Para llegar a tiempo
Soy de esas personas que ostentan ciegamente la creencia de que, si salen de casa a la hora de la cita, llegarán a ella sin retraso. Es una fe impracticable y ridícula, pero es una forma de fe. Y la fe, según se dice, puede mover montañas.
Mucha gente critica esta conducta. Opina que supone una impresentable negligencia; opina que fomenta la desidia y la irresponsabilidad. Es cierto que quien llega tarde se convierte, strictu sensu, en un ladrón de tiempo. Quien llega tarde se apropia impunemente del tiempo de los demás. Adornado de virtudes imprecisas, en ese aspecto soy, sin embargo, un sujeto perfectible. Cualquier viejo amigo puede esperarme, varado en una esquina de la calle o en la barra de un bar, mientras yo apuro en casa la audición de una sonata, o me animo a terminar la lectura de un libro, o caigo en la tentación de darme una ducha tardía, para salir después de casa bien fresquito. Y sólo al pisar la calle me invade el sentimiento de culpa y la necesidad de enfrentarme con las leyes del tiempo y del espacio, en busca de una enmienda imposible.

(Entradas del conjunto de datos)
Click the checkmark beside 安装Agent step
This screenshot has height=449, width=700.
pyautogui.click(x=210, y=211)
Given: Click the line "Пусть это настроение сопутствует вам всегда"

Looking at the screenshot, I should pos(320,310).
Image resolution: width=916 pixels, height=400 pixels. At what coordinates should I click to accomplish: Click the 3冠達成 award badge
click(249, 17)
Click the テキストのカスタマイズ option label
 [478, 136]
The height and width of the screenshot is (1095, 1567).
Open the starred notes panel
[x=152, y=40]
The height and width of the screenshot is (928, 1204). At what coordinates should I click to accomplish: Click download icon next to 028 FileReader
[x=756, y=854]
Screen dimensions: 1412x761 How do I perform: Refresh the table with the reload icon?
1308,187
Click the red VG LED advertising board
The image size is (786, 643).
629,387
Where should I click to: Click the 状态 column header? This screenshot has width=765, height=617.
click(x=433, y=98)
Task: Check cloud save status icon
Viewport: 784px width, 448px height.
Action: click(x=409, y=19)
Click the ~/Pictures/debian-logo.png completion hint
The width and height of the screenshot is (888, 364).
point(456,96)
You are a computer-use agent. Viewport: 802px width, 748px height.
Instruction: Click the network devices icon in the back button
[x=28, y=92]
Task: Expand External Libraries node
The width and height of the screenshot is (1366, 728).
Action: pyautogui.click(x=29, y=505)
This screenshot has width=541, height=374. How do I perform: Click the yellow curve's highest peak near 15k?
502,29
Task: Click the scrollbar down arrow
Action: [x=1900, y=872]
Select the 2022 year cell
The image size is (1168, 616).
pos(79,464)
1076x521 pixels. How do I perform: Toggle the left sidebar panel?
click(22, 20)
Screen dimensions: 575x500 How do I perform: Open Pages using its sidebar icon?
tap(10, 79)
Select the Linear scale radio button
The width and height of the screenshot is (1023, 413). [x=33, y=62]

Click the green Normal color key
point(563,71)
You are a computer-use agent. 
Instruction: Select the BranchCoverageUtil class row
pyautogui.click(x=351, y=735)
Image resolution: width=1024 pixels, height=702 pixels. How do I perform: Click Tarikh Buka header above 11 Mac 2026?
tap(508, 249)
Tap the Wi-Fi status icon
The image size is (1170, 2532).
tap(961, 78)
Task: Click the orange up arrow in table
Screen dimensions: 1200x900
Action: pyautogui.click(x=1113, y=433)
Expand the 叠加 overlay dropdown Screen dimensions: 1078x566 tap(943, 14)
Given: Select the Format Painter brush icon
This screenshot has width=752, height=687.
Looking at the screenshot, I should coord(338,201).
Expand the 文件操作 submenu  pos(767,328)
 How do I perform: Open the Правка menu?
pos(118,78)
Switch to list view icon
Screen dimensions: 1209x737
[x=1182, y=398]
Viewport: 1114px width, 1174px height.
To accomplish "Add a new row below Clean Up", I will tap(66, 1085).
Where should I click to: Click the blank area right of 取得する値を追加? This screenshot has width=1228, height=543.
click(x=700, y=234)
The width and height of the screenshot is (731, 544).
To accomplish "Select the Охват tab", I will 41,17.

Consigna: Resuma en dos oraciones el texto sobre la impuntualidad. Los registros no hacen falta para resolver lo que se pide.

Tarea resuelta: Quien narra sostiene, con una fe que reconoce impracticable y ridícula, que llegará sin retraso si sale de casa a la hora de la cita, aunque mucha gente critica esa conducta porque quien llega tarde se apropia del tiempo de los demás. Admite que hace esperar a sus amigos mientras escucha una sonata, termina un libro o se da una ducha, y que sólo al pisar la calle lo invaden la culpa y la necesidad de buscar una enmienda imposible.